Legal and Tax Considerations in Business Sales
Legal and Tax Considerations in Business Sales
A business sale is one of the most challenging undertakings for entrepreneurs because of their emotional association with the entity. Setting up and running the business is a labour of love for dedicated individuals who aim to change the world. However, they have to part with their prized possession at some point and hang up their boots for retirement.
Although exit planning begins in advance, entrepreneurs often forget to consider the legal and tax implications of selling their businesses. These significant factors can impact the return on investment if not handled carefully. So, here is everything you need to know about legal and tax considerations in business sales. It will help you navigate the process of complying with legal and tax regulations.
Tax Considerations in Business Sales
Entrepreneurs have to pay taxes when they sell business online and receive the payment as a part of their business income. They are liable to pay Capital Gains Tax (CGT), and the tax rate depends on the structure of the business. The tax brackets are based on individual income tax rates if the business is registered as a trust or a sole trader.
For example, if the taxable income from the business sale ranges between $90,001 and $180,000, the tax rate is $20,797 + 37% on every dollar above $90,000, along with a 2% Medicare levy. In case the taxable income is over $180,000, the tax rate is $54.097 + 45% on every dollar above $180,000, along with a 2% Medicare levy.
Conversely, if the business for sale is structured as a company, the tax rate is between 25% and 30%, with capital gains tax concessions. It is vital to hire an accountant to reduce the tax bill by claiming CGT concessions, such as a 15-year ownership exemption, retirement exemption and small business rollover exemption. Other taxes to be paid when you sell business online include GST, which is applicable on a few types of deal structures if the business is registered for GST.
Legal Considerations in Business Sales
When planning to sell the business, the owner has to take the help of an expert lawyer to comply with all the legal obligations. Here is what should be kept in mind.
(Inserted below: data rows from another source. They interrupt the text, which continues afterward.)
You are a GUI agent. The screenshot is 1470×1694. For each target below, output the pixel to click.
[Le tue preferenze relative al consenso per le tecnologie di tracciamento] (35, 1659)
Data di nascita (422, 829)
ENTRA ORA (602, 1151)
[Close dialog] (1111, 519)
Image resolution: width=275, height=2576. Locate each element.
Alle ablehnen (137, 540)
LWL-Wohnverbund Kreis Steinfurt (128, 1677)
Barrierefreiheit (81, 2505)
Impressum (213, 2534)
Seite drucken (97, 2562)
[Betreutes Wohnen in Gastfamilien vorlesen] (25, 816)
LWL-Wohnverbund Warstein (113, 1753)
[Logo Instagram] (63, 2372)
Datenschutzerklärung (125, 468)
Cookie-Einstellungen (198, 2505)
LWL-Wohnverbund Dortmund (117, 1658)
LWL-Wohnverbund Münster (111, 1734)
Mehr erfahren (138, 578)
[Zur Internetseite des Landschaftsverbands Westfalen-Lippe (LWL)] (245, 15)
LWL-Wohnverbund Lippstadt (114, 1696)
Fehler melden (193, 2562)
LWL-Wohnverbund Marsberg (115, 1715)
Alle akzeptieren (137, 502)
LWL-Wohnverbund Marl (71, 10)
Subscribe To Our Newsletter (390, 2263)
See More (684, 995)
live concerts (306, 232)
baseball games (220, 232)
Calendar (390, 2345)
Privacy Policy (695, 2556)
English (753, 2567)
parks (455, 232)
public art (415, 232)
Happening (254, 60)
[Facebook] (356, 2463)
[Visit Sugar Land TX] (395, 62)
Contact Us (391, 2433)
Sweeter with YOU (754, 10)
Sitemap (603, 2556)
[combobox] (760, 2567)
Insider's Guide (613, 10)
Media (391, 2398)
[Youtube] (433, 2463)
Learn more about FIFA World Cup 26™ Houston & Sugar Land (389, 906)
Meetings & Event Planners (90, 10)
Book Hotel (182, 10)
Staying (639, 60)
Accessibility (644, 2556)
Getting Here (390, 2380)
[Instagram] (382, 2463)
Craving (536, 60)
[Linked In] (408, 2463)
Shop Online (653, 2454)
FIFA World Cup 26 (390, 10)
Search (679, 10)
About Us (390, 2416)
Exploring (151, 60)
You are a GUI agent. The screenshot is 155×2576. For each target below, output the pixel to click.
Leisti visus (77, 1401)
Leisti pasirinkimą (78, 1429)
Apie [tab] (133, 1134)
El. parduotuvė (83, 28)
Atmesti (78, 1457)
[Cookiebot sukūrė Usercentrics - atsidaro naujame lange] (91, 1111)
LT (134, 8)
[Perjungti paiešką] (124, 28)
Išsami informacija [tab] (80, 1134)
- Identifying the Business Sale Inclusions
Entrepreneurs have to decide what will be included in the sale, such as intellectual property, brand name, equipment, commercial property or lease, customer database and other assets. It must be discussed, and the cost of the assets can be negotiated.
The outgoing owner will also have to decide if he or she wants to provide training to the buyer for a smoother transition. It requires the current owner to stay in the office after the sale for the training period. They need to mention this in the purchase agreement.
- Providing a Disclosure Document to the Buyer
It is a legal obligation to provide the buyer with a non-disclosure document before signing the purchase agreement. It must contain all the relevant information about the business, such as its financial health, goals, structure, processes, ongoing litigations, customers, suppliers, marketing plan, etc. It helps the buyer to make an informed decision and avoid getting misled through effective due diligence.
- Transfer of Legal Contracts
Entrepreneurs who sell business online have to transfer the lease contract, supplier agreements and employee contracts to the buyer. The transfer of employee entitlements can be challenging because their benefits, such as leaves and incentives, need to be transferred.
If the buyer is not willing to retain the employees because of a genuine reason, they must terminate the contract of the workers before the transfer takes place. The seller must ensure to make the final pay payments correctly within 7 days of the end of their employment.
- Consider the Structure of the Sale
The seller has to decide whether the business sale structure will be an asset or share sale, or a combination of both. In the assets sale structure, the buyer purchases assets individually instead of buying the business in its entirety. In the share sale structure, the entire business is sold to the buyer along with its assets and liabilities.
- Discuss the Payment Method
The seller must decide on the payment method when selling business online. They can ask for an upfront cash payment or allow the buyer to make deferred payments over a period of time. In the latter, they need to discuss the payment amounts with the buyer and the intervals for making them. In case of deferred payments, the seller must ensure that the payments will be made as promised, or they can lose their returns. Thus, the seller must ask for some security to get the payments on time and avoid disputes.
Wrapping Up
Entrepreneurs preparing to sell business online to find buyers quickly must be aware of the legal and tax implications of the process. They should take the help of lawyers and accountants to understand their obligations and find ways of reducing their tax bills to enjoy a significant return.